27/06/2010
Pourquoi tant de maîtres du Monde ?
Marrant, tout ce Ramdam autour du Monde. Je ne vais pas dire du mal de ce journal. Si la démocratie est le pire des systèmes à l'exception de tous les autres, c'est sans doute la même chose pour ce quotidien; Le Figaro, bon, au seconde degré, les éditos sont marrants 'les chômeurs le font exprès, les pauvres coûtent cher, il faut faire tomber les caïds noirs, les femmes à la cuisine...". Libé, c'est sympa, on est souvent d'accord, mais bon, pas très sérieux ce canard on pourrait l'écrire soit même à quelques "rebonds" près. La Croix est bien écrit et informé, mais franchement, les bénitiers, je bois pas de cette eau-là. Le reste, même pas la peine.
Donc le Monde. Suis abonné d'ailleurs. On trouve tout et en détails encore, surtout pour les éclairages internationaux. Héritage historique, réservoir de plumes, analyses acérées, neutralité proclamée... Tout ce que vous avez toujours rêvé de proposer de plus prestigieux, vous le retrouvez accolé à la réputation de ce canard.

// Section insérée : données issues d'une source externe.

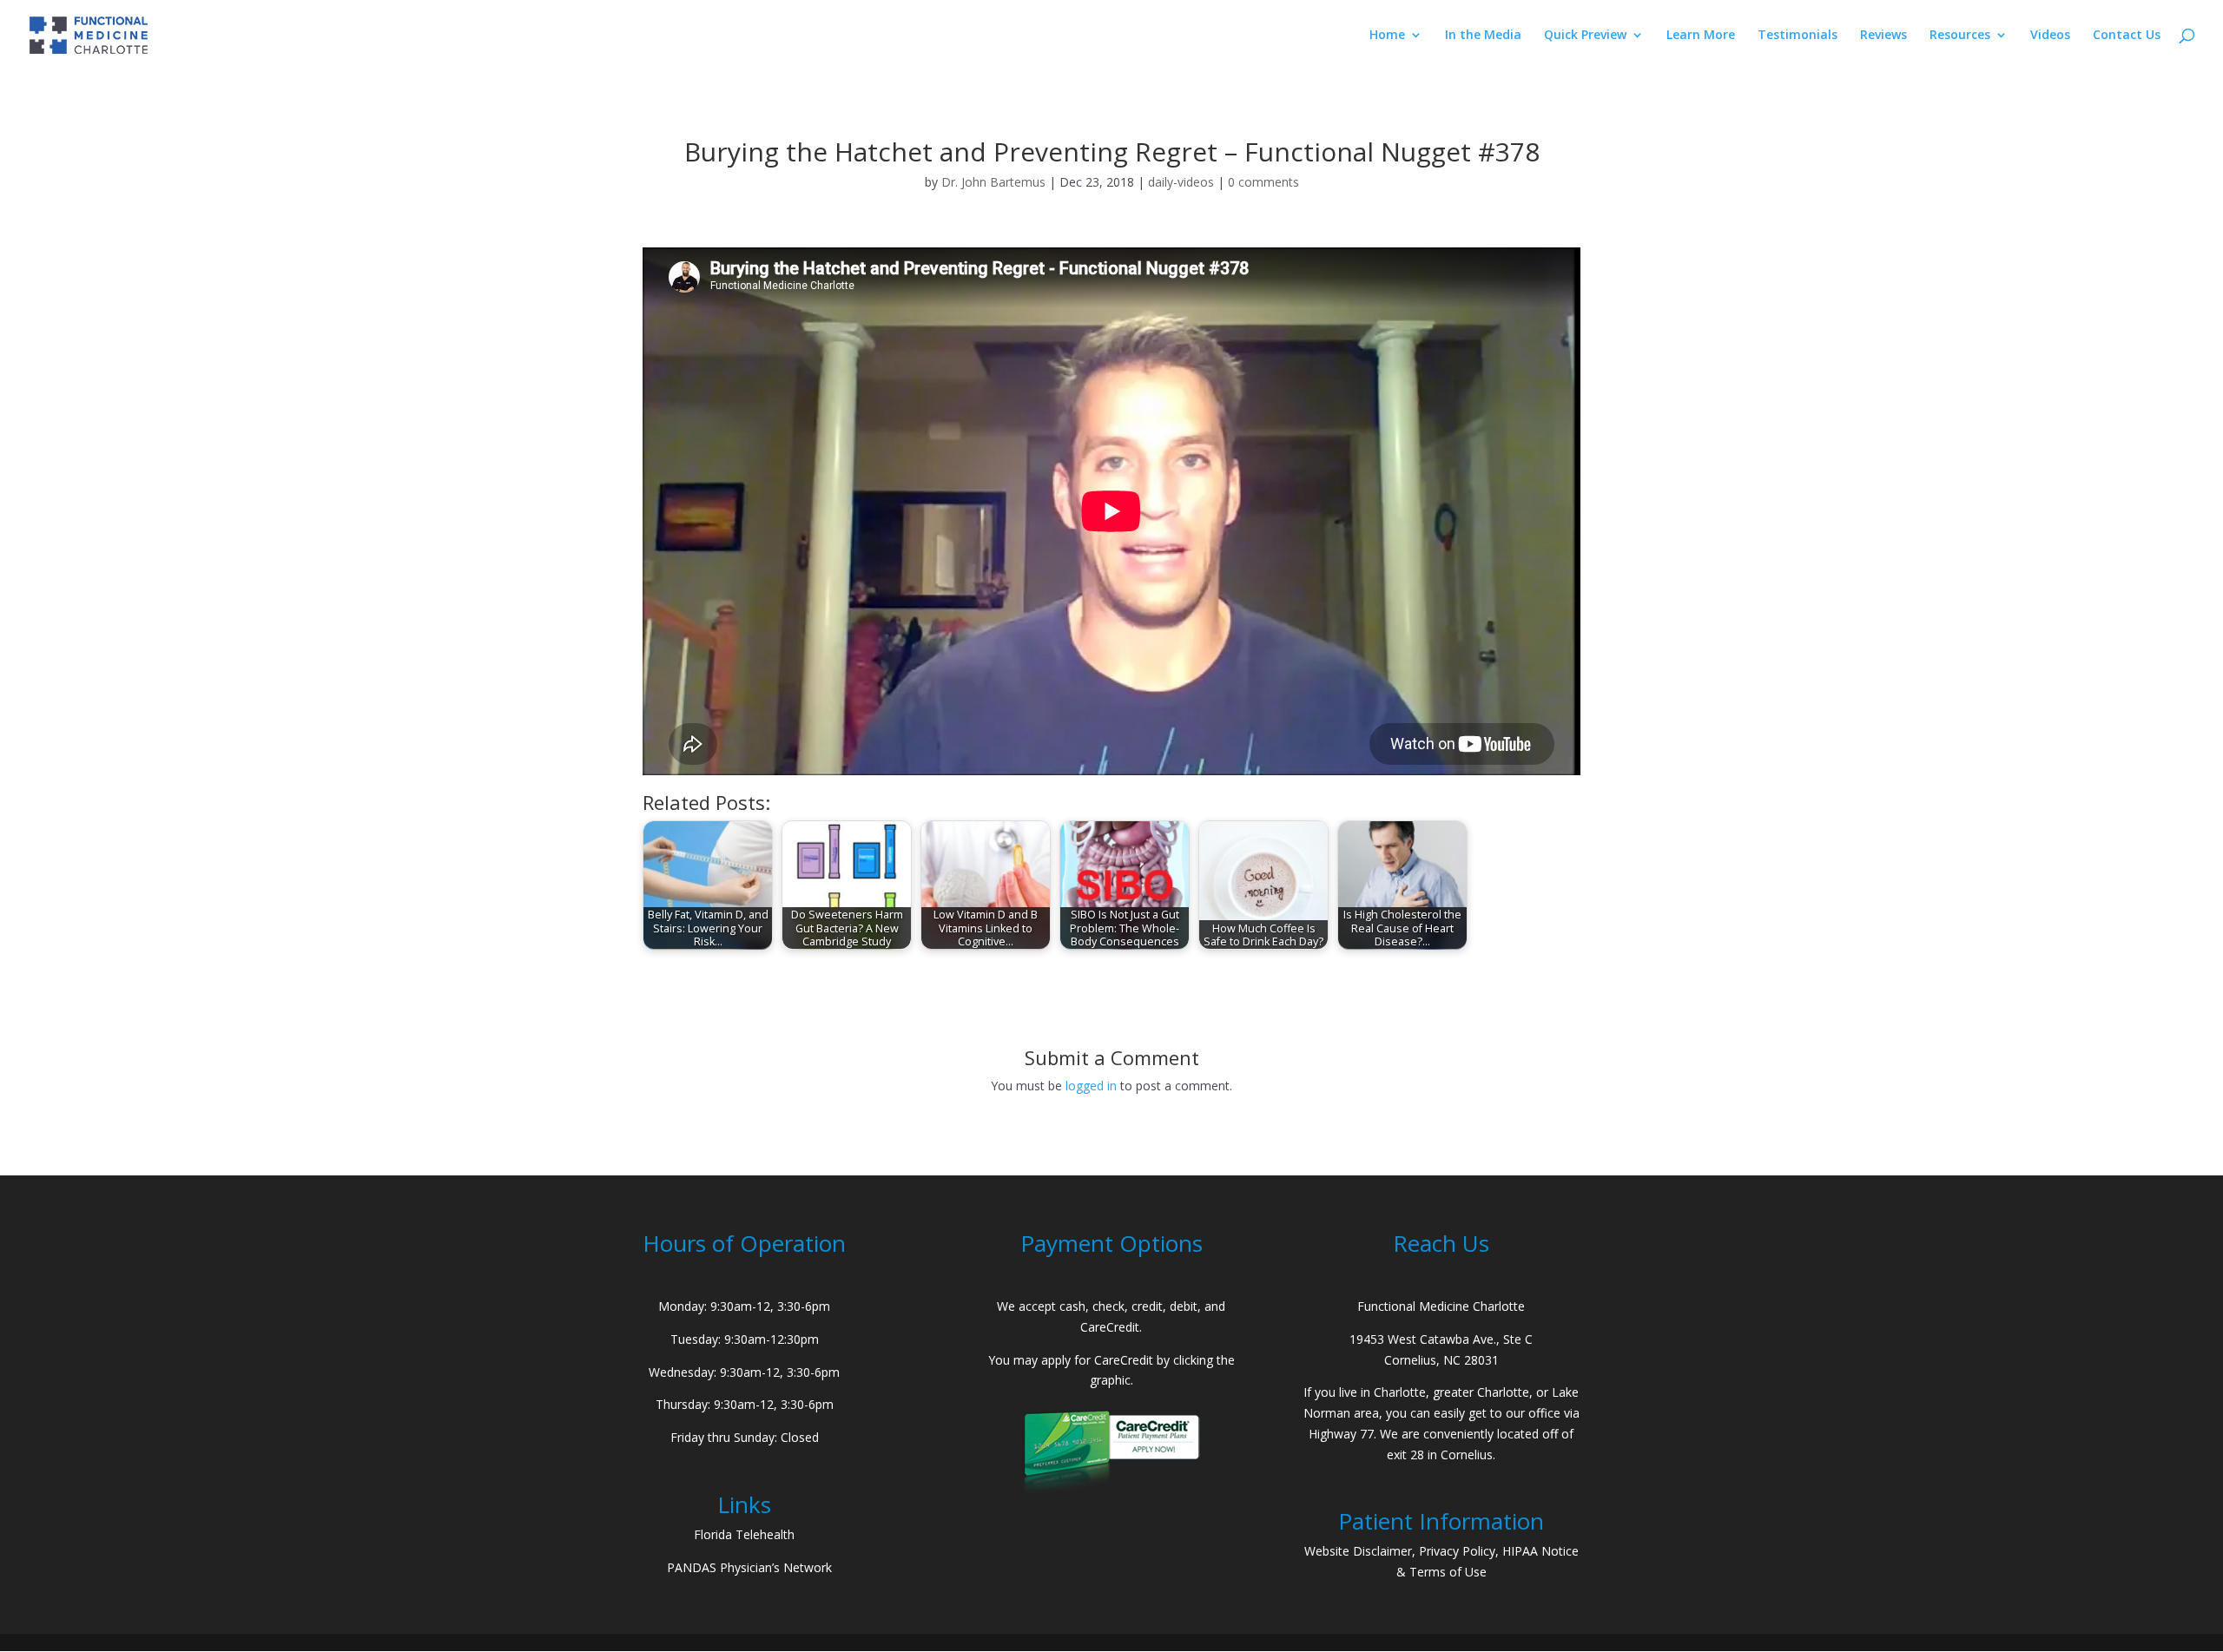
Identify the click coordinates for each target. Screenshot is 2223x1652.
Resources (1959, 36)
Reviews (1883, 36)
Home (1387, 36)
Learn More (1700, 36)
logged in (1091, 1085)
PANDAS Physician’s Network (749, 1567)
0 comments (1263, 182)
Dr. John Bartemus (993, 182)
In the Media (1483, 36)
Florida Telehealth (744, 1534)
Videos (2050, 36)
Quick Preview (1585, 36)
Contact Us (2126, 36)
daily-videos (1181, 182)
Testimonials (1797, 36)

La presse va mal et les pompiers de cette industrie sont souvent des mécènes, intéressés en l'occurence : Rothschild veut emmerder le pouvoir en place en soutenant Libé et Dassault emploi le Figaro comme porte-voix. Plus amusant, en revanche, de voir ceux qui ont dansé les sept voiles autour de la direction du journal : une gauche plus caviar, tu meurs. Apparemment, les vainqueurs seraient Bergé Niel et Pigasse, soit BNP. L'attelage est amusant: un technophile vaguement anar, un mécène esthète admirateur d'art et un bébé DSK qui boit du coca, manger des chupa chups et fait des tours de périph à fond la caisse pour se déstresser de son quotidien de banquier. A l'évidence, aucun des 3 n'est un homme de presse. Bon, Bergé a fondé Têtu mais soyons honnêtes sans être offensant, les analyses dudit journal sur la réforme des retraites ou la gestion du proche-orient sont souvent relativement légères. S'ils ne s'impliquent pas par passion viscérale pour l'info, sans doute pas directement pour faire du Lobbying (un soutien à DSK, mais encore) on peut supposer qu'ils viennent juste de s'acheter le plus gros hochet de leur vie. Maslow et sa pyramide nous montre les besoins croissants et nos 3 stooges ont un besoin de reconnaissance sociale et intellectuel inassouvi qui les pousse à investir près de 100 millions d'euros, dont ils savent très bien que ce sera à perte, pour pouvoir accoler leur nom "au quotidien de référence". Ils ne dirigeront pas la rédaction, ne commanderont pas d'articles, mais ils seront quelque part à la tête de ce canard.
A une époque ou on parle de crise de l'intellect et des valeurs de l'esprit: 100 millions pour s'arroger un peu du prestige d'un journal, ça a quelque chose de rassurant. Je laisse les beaux esprits trouver cela déprimant, crier à la récupération en haut lieu, aux détournements idéologiques, ça me laisse tout de même songeur qu'on mette 100 millions euros à perte quand les boîtes aux bilans comparables sont généralement sauvées pour 1 euro symbolique.
Demain, nous chercherons à savoir si Anelka a proposé ses largesses pour aider à racheter le Monde avec Liliane Bettencourt.